The analysis phase is the first stage in the construction of an integrated framework of explanation. Synthesis is the next stage. The synthesized results demonstrate the validity of their presumed causal mechanism. The purpose of synthesis is to assemble known parts into a whole. The result is the production of a complex behavior or an integrated theory.
This type of synthesis is the production of a specific behavioral phenomenon, specifically as a test of your understanding, or for some practical use (which also validates your understanding).
This approach proceeds by reconstituting the phenomenon from component parts in order to identify the underlying cause or to assure that the analysis which specified its component parts was correct.
Example: The perception of orange is thought to be mediated by yellow and blue receptors. By illuminating a panel with monochromatic blue and monochromatic yellow you determine if orange is a simple combination of blue and yellow.

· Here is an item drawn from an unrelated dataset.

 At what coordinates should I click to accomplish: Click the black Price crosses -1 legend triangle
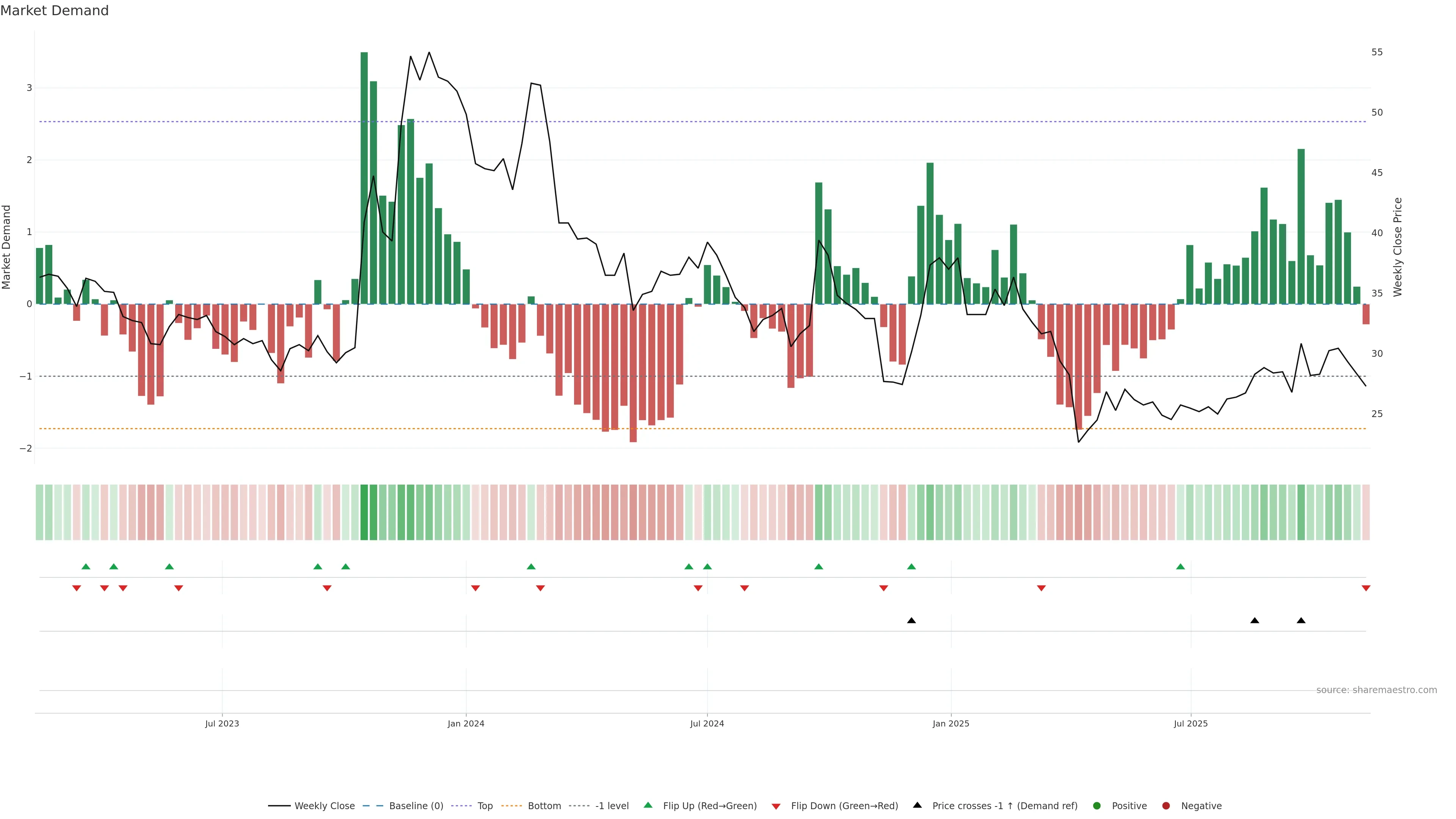(917, 805)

ii. Modulation via Necessary Element
This procedure demonstrates the causal factors underlying a phenomenon by causing it to occur and to cease by introducing and removing a necessary element.
Example: You come to believe that the amount of your roommate's studying is under the control of the social attention you provide. You test this by providing and not providing social attention on random days while you monitor the amount of studying.

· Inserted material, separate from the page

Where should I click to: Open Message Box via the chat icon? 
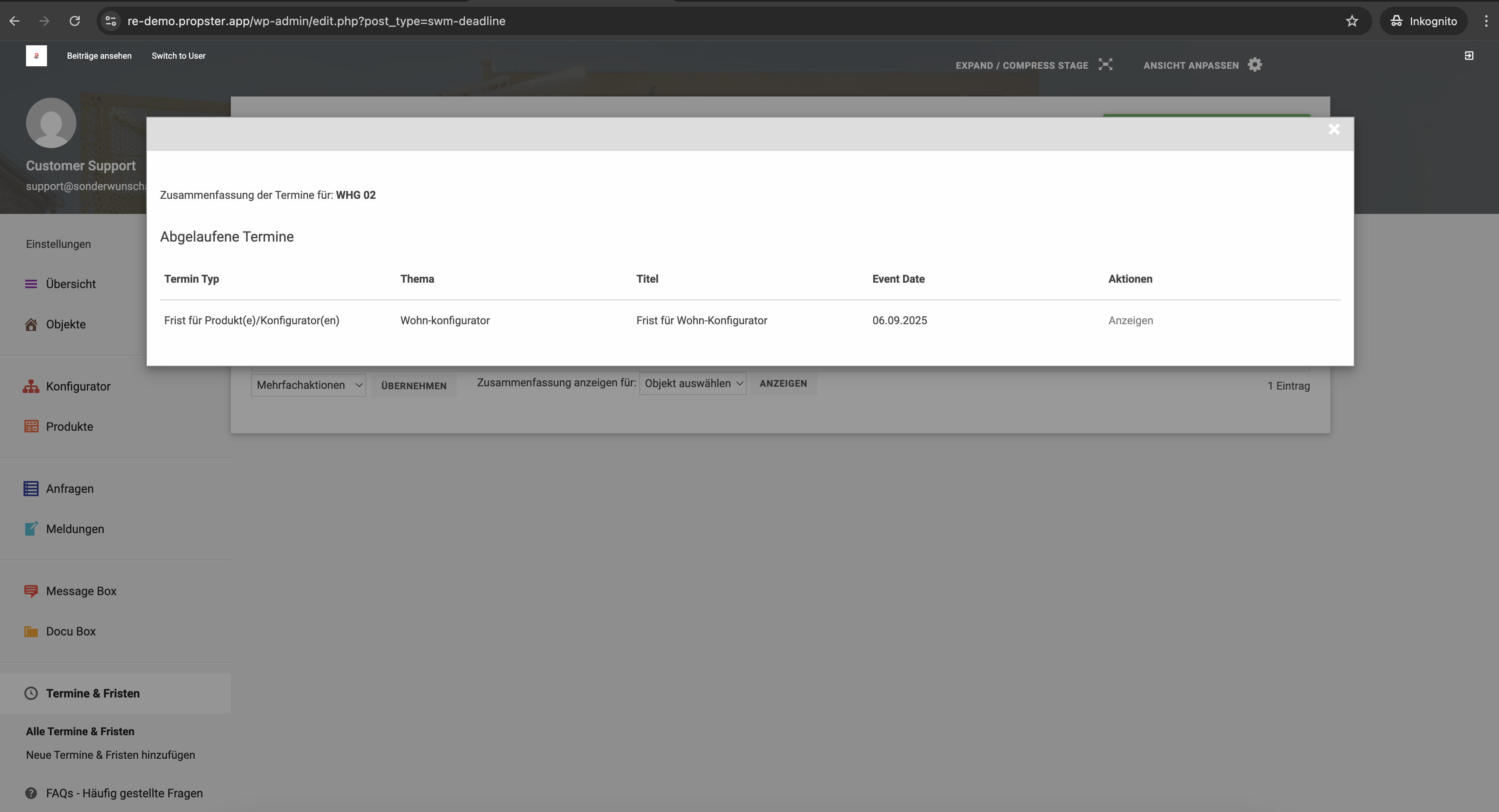click(31, 591)
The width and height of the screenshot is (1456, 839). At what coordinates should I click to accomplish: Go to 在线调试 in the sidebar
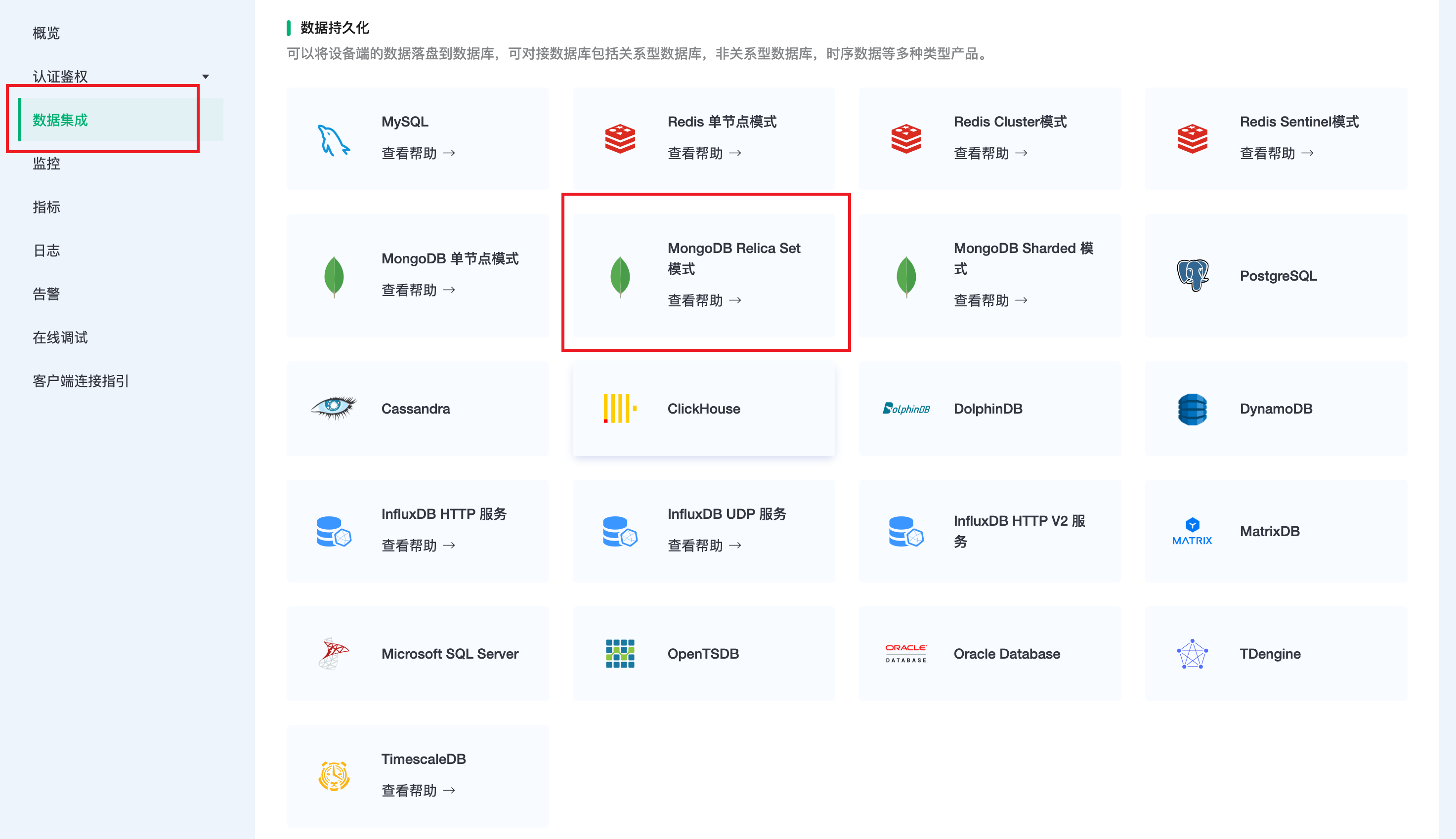pyautogui.click(x=60, y=337)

iii. Demonstration with Other Subjects or Species
This procedure demonstrates the causal factors underlying a phenomenon by demonstrating the phenomenon in animal models.

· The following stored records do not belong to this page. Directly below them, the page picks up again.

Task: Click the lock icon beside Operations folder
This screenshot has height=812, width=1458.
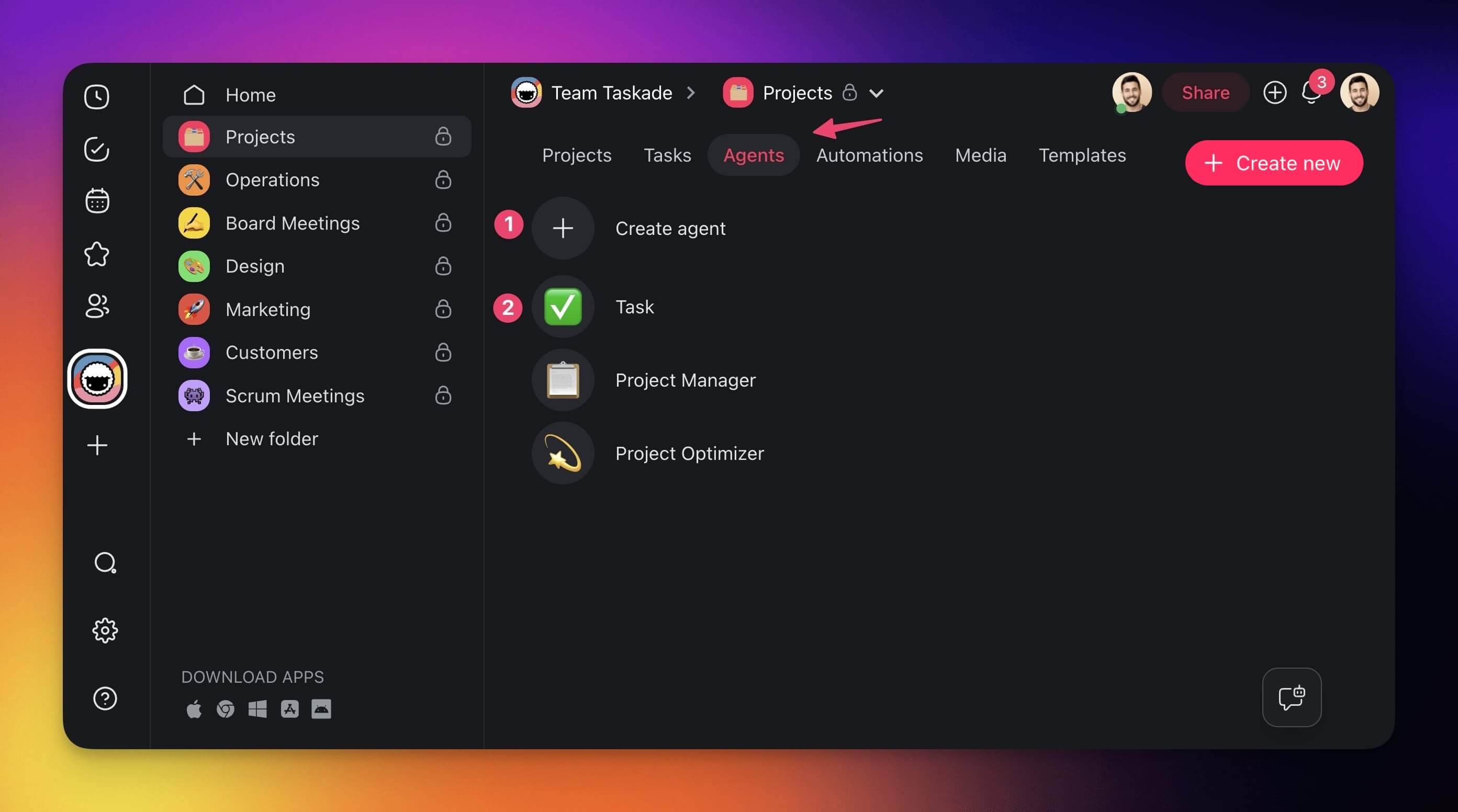Action: (443, 180)
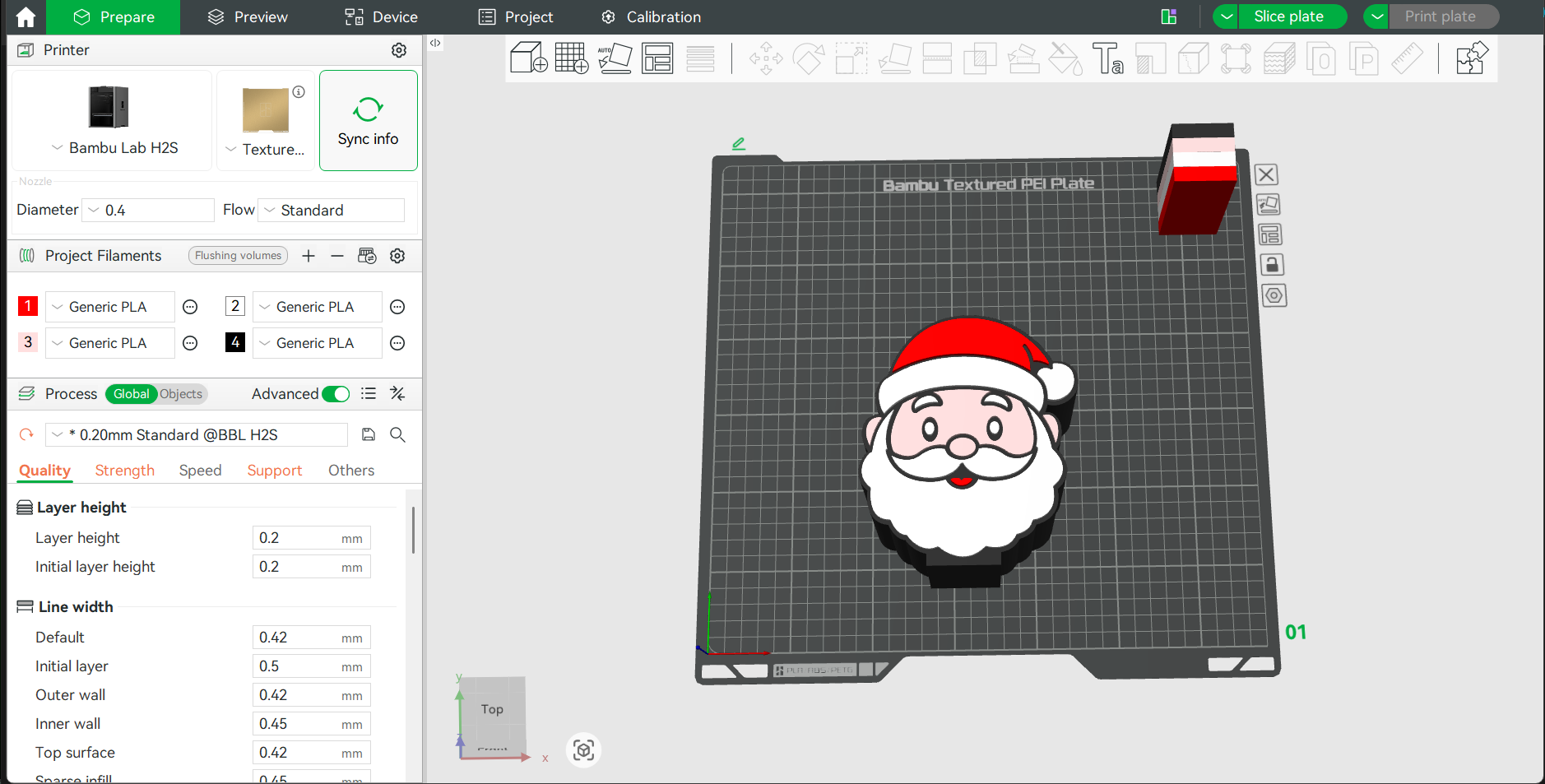Add a new plate with the Add Plate icon
The height and width of the screenshot is (784, 1545).
click(x=571, y=58)
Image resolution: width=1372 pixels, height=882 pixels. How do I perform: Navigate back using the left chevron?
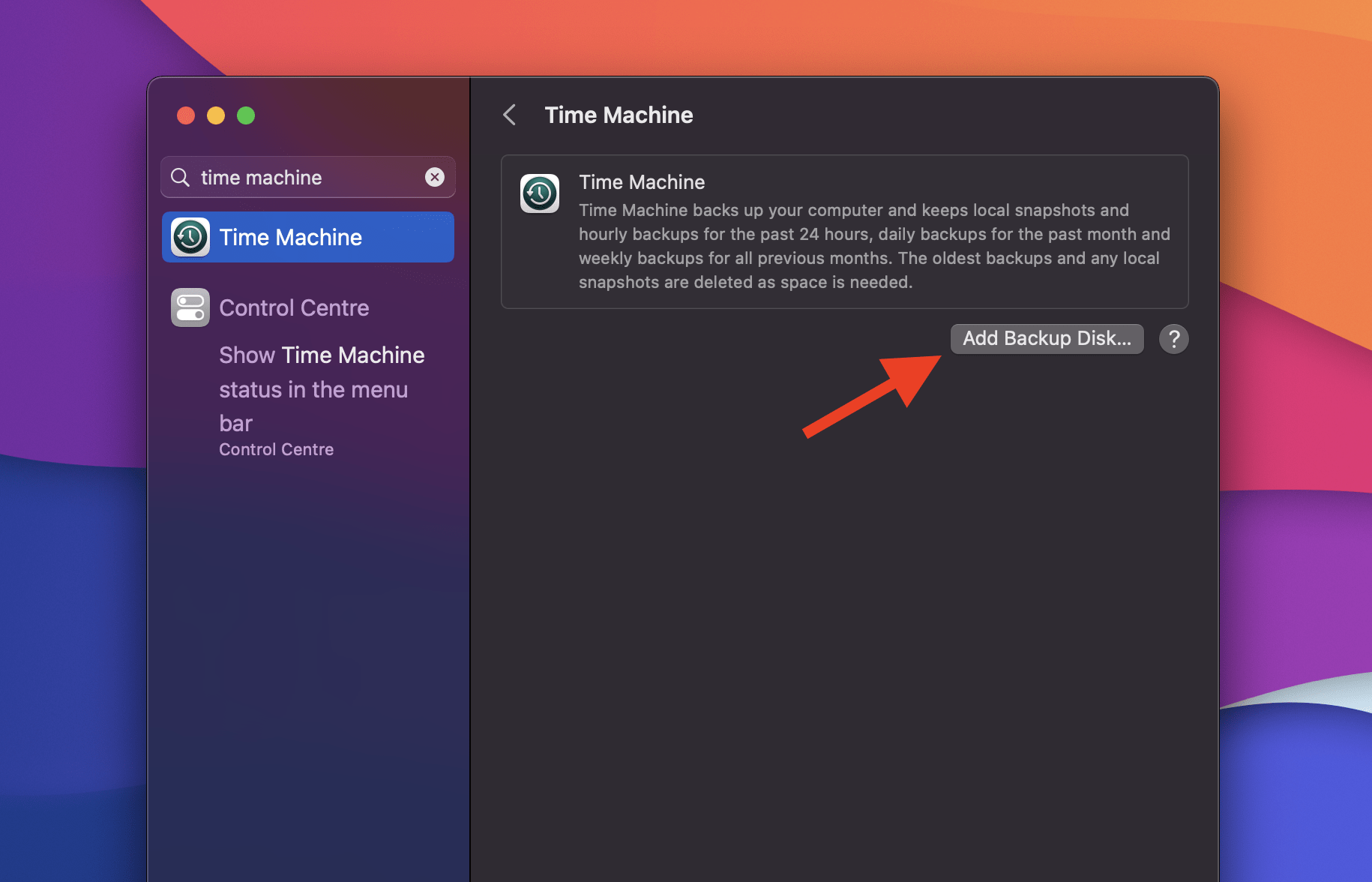(x=509, y=115)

Example: Animal models could be used to demonstrate that language evolves and works the way we think it does.
b. Theoretical Synthesis or Paradigmatic Integration
This is the creation or synthesis of an explanation or theory. It is the integration of an event into a large coherent body of knowledge. A detailed treatment of what it means to explain a phenomenon is covered later in this chapter. Theoretical synthesis could be seen as essential for the establishment of a phenomenon’s complete cause in the Aristotelian meanings of the term "cause."
i. General Theoretical Model
This type of synthesis is the specification of how the phenomenon is thought to be caused and how is it thought to work. It is the model. This was what Aristotle referred to as a formal cause. It is a thing's implicit form or meaning through precise metaphors and models. The laws underlying or describing the action. The model can be reductionistic or correlative.
This type of synthesis demonstrates the correctness of a model or theory for something by making correct predictions based on those factors. It is understanding the cause because you make correct predictions. Predicting that the marble will fall through the hole in the pan. This was what Aristotle referred to as final cause. The specification of the end or terminal state of something. An example would be the hydrodynamic efficiency in a shark. Evolutionary adaptiveness, functional goals, and equilibrium solutions are various forms of "final causation." Potential problems with these kinds of conceptualization are discussed under the section on teleological explanations.
iii. Integration of Divergent Phenomena
This type of synthesis demonstrates the correctness of a model or theory for something by showing how that theory can make sense out of numerous phenomena which are otherwise intractable to explanation.
Example: It was shown that the explanation for credit card debt, flunking out of school, unwanted pregnancy, and substance abuse; were all understood with the discounting function.